Uma carta de amor a cada despedida


Querido,

Talvez, se eu soubesse o que dizer, eu te diria. Soubesse eu quais palavras usar e a ordem em que deveria usá-las na hora da fala, talvez, dissesse. Em alto e bom som. Não sabendo, porém, querido, escrevo-te. Perdoe-me as ênclises. Sei como você despreza tudo isso, toda essa gramática e tudo o que criamos para complicar nossas próprias vidas. Mas é que escrevendo, assim, de caneta no papel, não consigo fazer de outra maneira. Como sempre, não consigo mudar para te agradar. "Infelizmente", eu diria, caso soubesse como dizer, caso fosse verdade.

Eu me peguei olhando o nosso retrato num dia desses. Era um retrato antigo que pensei que já havia se perdido entre as nossas memórias. Aliás, perdido estava, acontece que eu o encontrei. A gente sorria um riso tão feliz que, aqui, trinta anos depois, eu ri de novo. Era bom, não era? Foi tão bom.

A gente estava viajando junto pela primeira vez. O cenário era uma praia, acho que em Itaúnas, onde a gente se conheceu. Você não deve se lembrar. Naquela época, você ainda fumava e tinha tantos outros hábitos inúteis e autodestrutivos quanto. Você jogava videogame, roía as unhas e tinha mania de nadar até o fundo do fundo do mar só para ter aquela sensação de "quase morte" e depois voltar aliviado para a superfície.

Escrevendo, assim, parece que o seu eu mais jovem era um tanto imbecil, né?

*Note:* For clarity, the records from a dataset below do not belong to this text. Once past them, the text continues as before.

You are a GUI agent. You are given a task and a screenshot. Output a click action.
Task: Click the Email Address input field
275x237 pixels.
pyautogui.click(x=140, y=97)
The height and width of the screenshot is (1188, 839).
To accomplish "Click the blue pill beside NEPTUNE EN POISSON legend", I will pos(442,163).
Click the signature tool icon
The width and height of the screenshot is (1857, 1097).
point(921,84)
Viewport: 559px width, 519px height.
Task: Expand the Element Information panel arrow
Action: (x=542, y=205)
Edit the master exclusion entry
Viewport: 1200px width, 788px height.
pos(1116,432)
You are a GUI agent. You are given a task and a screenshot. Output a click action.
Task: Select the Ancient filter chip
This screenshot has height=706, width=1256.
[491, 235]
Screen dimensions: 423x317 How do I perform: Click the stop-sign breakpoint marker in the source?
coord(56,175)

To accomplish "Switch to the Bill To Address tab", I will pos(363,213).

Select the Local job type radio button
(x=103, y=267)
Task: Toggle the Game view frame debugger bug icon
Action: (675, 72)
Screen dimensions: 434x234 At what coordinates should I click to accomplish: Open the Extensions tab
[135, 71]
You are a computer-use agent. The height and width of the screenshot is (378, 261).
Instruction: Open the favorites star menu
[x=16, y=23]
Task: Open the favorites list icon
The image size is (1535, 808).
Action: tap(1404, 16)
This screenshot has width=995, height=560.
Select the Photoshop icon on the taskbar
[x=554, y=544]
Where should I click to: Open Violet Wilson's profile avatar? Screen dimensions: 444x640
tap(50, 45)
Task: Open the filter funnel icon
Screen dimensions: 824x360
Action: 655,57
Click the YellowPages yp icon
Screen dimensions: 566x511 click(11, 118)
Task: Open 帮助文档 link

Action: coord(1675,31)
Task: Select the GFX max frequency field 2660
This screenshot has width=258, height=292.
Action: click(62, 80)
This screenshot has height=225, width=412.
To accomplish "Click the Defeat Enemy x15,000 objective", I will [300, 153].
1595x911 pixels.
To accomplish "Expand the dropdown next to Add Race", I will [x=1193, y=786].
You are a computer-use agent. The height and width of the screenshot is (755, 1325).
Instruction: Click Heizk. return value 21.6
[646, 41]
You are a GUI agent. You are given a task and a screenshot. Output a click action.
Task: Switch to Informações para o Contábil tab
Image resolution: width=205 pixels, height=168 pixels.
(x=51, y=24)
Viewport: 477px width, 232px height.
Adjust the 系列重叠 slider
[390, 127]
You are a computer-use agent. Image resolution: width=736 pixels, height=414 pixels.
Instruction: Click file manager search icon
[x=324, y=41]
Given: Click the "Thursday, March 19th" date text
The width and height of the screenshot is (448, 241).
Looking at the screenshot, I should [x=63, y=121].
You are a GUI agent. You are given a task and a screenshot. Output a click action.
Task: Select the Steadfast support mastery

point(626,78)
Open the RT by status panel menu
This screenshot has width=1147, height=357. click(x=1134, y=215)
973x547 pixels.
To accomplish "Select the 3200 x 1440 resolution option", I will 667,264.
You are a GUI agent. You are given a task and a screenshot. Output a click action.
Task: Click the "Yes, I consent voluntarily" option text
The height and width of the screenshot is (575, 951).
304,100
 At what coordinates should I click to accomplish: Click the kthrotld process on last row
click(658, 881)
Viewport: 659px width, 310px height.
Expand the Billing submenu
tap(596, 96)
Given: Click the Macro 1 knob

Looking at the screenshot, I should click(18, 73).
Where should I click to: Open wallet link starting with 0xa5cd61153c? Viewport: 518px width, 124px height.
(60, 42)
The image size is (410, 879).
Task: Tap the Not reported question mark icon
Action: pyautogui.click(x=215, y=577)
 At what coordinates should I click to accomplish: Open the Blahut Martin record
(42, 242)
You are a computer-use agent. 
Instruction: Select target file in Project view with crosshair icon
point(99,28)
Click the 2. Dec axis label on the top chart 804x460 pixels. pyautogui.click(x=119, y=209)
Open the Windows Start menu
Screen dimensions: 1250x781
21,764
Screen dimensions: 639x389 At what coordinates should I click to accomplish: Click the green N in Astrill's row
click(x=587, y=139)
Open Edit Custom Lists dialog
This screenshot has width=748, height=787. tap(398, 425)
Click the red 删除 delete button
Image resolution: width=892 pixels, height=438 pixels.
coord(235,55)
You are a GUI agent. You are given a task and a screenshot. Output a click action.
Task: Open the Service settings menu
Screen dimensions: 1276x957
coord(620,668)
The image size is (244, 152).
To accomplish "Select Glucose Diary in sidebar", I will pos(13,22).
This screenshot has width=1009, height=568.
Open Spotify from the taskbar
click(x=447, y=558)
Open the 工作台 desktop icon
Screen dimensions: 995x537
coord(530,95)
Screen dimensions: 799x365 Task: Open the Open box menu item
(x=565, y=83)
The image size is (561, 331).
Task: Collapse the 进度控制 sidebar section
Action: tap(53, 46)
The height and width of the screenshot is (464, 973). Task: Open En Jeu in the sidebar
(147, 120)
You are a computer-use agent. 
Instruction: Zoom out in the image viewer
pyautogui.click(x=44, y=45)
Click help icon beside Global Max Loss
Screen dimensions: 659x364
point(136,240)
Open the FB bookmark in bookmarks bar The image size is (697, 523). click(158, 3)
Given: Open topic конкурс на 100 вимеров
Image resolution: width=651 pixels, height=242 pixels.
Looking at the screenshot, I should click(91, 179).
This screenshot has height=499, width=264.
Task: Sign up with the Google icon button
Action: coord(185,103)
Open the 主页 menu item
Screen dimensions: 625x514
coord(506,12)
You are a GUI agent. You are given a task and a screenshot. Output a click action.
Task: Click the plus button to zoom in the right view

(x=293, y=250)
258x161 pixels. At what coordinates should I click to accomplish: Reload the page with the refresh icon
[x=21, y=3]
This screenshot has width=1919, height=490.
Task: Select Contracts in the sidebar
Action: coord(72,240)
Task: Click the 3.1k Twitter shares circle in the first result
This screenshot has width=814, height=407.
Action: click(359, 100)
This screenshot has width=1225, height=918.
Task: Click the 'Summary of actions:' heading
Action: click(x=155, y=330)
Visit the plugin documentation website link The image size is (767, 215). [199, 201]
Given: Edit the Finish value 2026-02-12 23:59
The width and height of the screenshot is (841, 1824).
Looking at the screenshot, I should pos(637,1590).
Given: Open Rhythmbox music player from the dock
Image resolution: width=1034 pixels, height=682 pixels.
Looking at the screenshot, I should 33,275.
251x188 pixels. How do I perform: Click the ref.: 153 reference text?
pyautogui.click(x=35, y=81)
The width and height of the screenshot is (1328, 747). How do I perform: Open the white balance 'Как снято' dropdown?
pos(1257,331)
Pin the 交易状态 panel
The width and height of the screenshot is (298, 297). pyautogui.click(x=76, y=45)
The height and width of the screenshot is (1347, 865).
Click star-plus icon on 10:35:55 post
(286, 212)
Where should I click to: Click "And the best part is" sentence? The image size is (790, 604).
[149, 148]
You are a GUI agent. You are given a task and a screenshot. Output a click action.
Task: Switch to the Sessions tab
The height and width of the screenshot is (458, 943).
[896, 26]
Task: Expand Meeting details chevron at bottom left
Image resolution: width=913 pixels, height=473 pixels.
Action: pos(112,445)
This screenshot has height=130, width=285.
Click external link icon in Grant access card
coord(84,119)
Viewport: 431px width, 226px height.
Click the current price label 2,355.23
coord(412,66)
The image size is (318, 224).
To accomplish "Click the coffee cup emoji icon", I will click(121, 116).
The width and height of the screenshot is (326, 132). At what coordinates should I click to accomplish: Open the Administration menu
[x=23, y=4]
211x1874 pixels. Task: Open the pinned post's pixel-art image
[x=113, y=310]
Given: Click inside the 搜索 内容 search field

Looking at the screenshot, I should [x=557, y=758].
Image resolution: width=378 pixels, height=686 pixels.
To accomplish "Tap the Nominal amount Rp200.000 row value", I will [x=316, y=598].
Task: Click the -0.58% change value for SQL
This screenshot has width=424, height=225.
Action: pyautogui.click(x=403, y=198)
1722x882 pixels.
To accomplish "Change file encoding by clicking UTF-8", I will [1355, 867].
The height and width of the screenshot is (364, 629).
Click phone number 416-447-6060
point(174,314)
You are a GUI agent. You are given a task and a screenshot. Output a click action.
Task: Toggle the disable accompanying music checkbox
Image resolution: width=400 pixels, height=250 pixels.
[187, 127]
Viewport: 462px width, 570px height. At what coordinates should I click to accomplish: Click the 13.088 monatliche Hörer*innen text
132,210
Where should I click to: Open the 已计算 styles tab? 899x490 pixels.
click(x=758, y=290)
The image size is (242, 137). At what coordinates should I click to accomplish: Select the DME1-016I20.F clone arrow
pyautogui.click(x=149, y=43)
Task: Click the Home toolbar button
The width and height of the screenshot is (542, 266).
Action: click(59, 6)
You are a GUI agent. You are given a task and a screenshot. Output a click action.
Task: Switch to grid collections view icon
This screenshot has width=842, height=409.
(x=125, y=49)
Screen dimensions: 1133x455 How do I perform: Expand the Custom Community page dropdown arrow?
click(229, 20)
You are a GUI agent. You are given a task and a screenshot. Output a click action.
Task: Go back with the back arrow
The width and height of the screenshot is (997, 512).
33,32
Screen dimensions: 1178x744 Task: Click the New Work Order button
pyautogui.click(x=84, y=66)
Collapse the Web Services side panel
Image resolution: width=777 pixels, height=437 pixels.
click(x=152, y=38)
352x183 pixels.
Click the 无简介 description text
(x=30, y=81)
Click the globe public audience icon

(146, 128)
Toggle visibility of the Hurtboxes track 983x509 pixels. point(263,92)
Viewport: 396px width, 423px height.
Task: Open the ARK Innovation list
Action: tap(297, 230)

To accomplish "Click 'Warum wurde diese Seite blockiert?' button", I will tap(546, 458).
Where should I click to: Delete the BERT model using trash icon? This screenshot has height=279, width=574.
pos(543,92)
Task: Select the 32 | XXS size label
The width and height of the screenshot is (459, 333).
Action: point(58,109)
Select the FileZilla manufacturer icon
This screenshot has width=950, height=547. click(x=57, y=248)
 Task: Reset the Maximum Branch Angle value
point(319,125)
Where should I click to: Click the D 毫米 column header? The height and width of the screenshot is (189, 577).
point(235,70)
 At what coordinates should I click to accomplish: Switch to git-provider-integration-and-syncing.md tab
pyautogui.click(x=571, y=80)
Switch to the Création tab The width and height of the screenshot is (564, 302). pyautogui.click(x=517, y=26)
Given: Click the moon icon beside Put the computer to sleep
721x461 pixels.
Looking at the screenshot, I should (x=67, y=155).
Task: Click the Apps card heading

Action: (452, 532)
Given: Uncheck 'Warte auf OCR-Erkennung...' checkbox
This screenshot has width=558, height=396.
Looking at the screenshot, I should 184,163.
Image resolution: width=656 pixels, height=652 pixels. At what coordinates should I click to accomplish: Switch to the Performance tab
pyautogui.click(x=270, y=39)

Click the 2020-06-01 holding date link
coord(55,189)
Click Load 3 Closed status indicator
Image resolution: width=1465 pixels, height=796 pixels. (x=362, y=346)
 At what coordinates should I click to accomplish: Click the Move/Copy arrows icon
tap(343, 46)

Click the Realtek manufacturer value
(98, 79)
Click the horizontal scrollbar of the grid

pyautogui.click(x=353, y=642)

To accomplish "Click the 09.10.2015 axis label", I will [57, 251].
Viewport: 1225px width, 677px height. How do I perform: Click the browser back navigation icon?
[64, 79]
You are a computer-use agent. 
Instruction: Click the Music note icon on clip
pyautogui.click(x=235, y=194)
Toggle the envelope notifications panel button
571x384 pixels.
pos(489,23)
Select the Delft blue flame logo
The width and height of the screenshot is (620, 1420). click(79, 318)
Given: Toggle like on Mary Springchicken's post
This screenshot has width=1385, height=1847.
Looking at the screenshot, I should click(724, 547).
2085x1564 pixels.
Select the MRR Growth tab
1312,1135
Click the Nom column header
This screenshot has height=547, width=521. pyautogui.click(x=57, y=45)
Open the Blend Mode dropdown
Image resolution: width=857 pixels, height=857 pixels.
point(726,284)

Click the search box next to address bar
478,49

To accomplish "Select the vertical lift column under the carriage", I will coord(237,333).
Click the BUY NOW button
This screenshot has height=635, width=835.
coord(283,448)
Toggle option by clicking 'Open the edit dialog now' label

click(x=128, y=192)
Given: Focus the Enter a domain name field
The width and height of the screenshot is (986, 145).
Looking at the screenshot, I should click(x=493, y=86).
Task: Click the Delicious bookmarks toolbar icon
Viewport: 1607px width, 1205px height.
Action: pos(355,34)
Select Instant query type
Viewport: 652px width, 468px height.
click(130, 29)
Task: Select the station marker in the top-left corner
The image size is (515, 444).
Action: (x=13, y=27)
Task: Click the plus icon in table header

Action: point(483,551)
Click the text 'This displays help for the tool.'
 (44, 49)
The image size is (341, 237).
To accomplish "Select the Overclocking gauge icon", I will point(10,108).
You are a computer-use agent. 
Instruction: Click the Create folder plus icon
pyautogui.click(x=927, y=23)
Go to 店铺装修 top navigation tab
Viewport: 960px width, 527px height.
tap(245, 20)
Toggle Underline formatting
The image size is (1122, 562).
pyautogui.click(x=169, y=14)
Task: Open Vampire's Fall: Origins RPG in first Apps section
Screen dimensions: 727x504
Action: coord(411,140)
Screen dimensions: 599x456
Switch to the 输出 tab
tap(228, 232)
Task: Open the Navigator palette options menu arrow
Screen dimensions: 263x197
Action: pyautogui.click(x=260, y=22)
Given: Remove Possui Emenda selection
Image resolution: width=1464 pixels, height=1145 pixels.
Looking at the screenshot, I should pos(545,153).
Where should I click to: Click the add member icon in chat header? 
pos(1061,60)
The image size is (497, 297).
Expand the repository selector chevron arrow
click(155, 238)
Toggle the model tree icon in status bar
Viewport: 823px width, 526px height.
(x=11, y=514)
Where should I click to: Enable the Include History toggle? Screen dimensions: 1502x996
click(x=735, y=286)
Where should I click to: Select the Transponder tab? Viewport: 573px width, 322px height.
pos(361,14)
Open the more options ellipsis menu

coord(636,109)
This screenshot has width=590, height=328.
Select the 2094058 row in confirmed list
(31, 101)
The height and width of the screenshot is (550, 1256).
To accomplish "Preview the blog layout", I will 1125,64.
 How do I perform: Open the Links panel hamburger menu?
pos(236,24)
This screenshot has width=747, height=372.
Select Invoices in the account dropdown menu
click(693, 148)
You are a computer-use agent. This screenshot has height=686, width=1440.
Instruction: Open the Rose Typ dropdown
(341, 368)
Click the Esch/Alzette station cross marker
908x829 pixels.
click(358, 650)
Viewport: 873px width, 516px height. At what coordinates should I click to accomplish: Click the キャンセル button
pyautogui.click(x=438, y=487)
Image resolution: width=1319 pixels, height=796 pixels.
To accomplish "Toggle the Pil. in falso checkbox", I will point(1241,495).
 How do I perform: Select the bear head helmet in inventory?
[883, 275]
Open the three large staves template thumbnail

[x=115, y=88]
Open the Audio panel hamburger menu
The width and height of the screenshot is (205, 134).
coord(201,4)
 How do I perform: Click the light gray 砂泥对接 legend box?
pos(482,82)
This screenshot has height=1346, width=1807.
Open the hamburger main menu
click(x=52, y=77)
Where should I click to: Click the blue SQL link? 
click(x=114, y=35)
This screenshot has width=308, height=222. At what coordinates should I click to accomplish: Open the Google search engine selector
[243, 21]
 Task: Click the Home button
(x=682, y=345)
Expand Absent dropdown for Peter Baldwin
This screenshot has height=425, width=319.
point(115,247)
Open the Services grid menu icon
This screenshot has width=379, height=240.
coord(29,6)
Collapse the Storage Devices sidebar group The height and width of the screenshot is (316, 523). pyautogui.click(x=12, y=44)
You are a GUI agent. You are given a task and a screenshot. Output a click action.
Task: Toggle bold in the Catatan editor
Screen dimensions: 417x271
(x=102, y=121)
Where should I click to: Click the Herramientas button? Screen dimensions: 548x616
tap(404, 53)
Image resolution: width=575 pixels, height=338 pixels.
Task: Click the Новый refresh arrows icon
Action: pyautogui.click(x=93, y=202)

Mas eu não me importava com essas coisas, porque, naquela época, você ainda me amava. E eu ainda te amava, como amei ontem ou um pouco menos. Fica complicado ter que por assim, em palavras, a intensidade do amor. Amor é amor, oras. Não era você quem sempre repetia isso?

Achei esse retrato dentro de um livro que decidi reler. "Sentimento do Mundo", do nosso amado amigo Drummond. Quando olhei a foto, eu sorri e, depois de um tempo, perguntei-me pela primeira vez, em anos: "como é possível o amor acabar?". Mas eu fiz a pergunta como se falasse com deus. Fiquei meio sem resposta e lembrei dessas músicas novas que só falam sobre como o amor é uma coisa ruim que vai levar tudo o que te alegra embora.

A partir daí, se você se lembra como eu sou, sabe que fiquei a tarde inteira divagando sobre o amor e seus significados. Sobre efemeridade, sobre fins e meios. Os inícios não me interessam muito, apesar de nunca esquecê-los. Perdão pelas ênclises, de novo.

Talvez, a resposta seja a mais óbvia. Aquela que a gente meio que se recusa a aceitar. Talvez, o amor acabe mesmo e infinito seja só aquilo que a memória consiga guardar. Talvez, eu não te ame mais. Talvez, eu me confunda pelas lembranças do amor que eu senti um dia. Ainda que o passado não exista, lembrar dele é como se ele voltasse a existir por alguns minutos.

O tempo vai e o passado logo nos obriga a reconhecer o quanto a gente mudou e o quanto somos piores ou melhores em alguma coisa. Acho que eu me agarrei no Gabriel do início. Ainda que os inícios me sejam desinteressantes, são eles que a minha memória guarda. Acho que já escrevi isso. Durante um tempo, tive dificuldades em reconhecer que você mudou e que deixou de ser exatamente aquilo que eu amava.

Já você conseguiu fazer isso mais rápido e deixou de me amar primeiro. Mas, agora, neste exato momento em que te escrevo, acho que eu entendo. Acho que te entendo. E, ainda que não entendesse, o passado não existe e é provável que você nem se lembre direito de nós dois. E da nossa infinita felicidade finita.

Notei agora que não sei, também, como escrever o que tenho para dizer. Então, preciso ser direta e explicar o motivo dessa carta. Apesar de todos os rodeios, escrevo para lhe dizer que te perdoo. E que, ainda que eu não te ame mais, seguirei sempre lembrando o nosso amor.

Até breve,
Sua Ana.

"Até que um dia sentimos,
Com uma pancada de espanto (ou de remorso?),
Que o nome querido já nos soa como os outros."